Mittel für “Comic Relief” in fiktionalen Geschichten

Porträt der Zwillingsbrüder Fred und George Weasly in Hogwarts.
Warner Brothers GmbH

In der Fiktion haben sich verschiedene Mittel herauskristallisiert, um Comic relief einzubringen.

1️⃣ Komische Nebencharaktere: Viele Geschichten haben Charaktere, die nur für diesen Zweck da sind (Fred und George Weasly). Auch wichtigere Nebencharaktere können Humor reinbringen.

2️⃣ Kontrast nach Höhepunkten

3️⃣ Slapstick, Alltagskomik, Übertreibungen.

4️⃣ Witzige Dialoge - Ironie, Wortwitze usw.

“Comic Relief” in realen Stoffen

Vielleicht hast du den Einwand, dass “Comic Relief” bei realen Stoffen geschmacklos wäre.
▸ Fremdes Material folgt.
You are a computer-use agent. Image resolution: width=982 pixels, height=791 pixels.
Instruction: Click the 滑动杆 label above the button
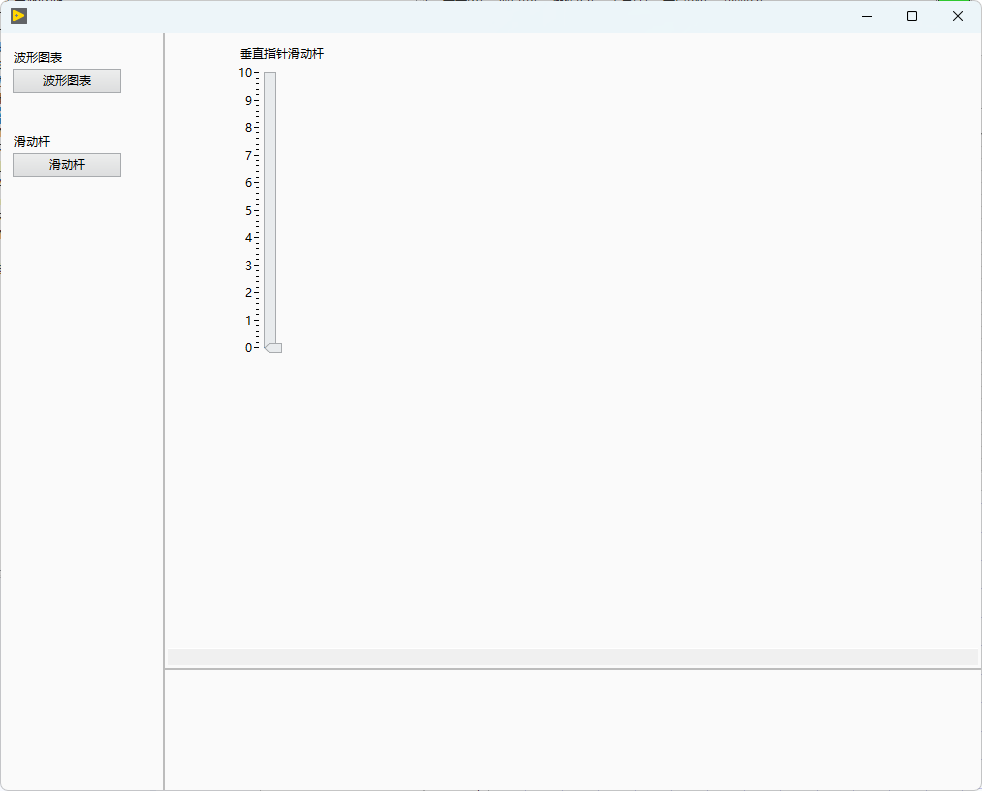point(31,142)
Tatsächlich sehe ich es selten in Deutschland. Aber lange oder serielle Podcasts mit schwerem Sujet könnten davon profitieren. Es liegt an uns, kreative Wege zu finden, die nicht geschmacklos sind.
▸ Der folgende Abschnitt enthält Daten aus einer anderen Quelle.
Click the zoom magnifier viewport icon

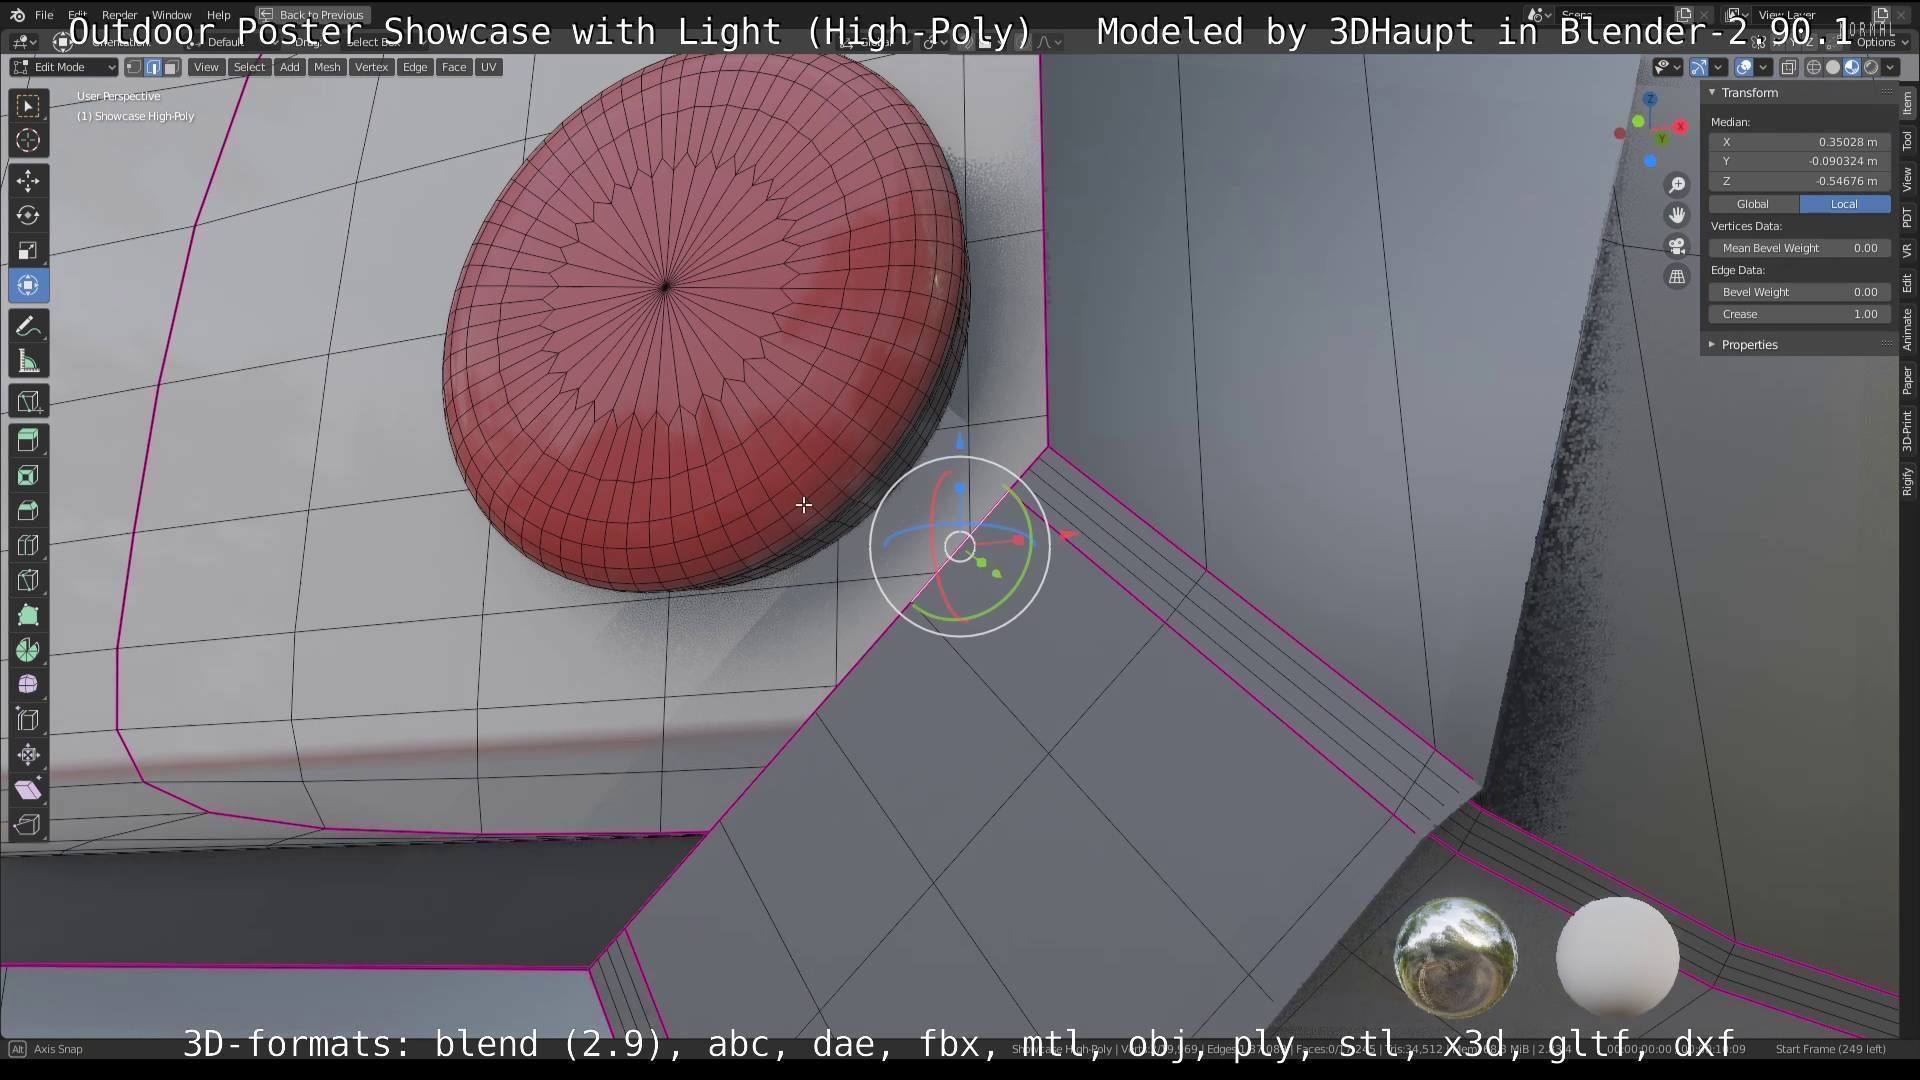click(x=1677, y=185)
“Heavyweight” macht es vor

Schon der Name warnt uns vor: Hier geht es um emotionale Lasten. Furchtbare Kindheiten, Probleme mit Alkohol, Geschichten vom Scheitern usw.

📞 Den Geschichten ist immer ein Anruf vorgeschaltet. Der Host, Jonathan Goldstein, ruft bei einer alten Freundin aus der Highschool an und stellt ihr absurde Fragen. Sie macht eine abweisende Bemerkung oder lacht ihn einfach aus und legt auf. Es ist der Running Gag.

So toll der Podcast ist - wer ihn startet, weiß, es geht um “schwere” Themen.

➡️ Der ritualisierte Witz zu Beginn ist eine willkommene Einstiegshilfe.
➡️ Goldstein profiliert sich in seiner Rolle als Host, über den man lachen darf.

🔥 Wenn er später in den Geschichten selbst auftaucht, nimmt er dann die Rolle der Comic-Relief-Nebenfigur ein.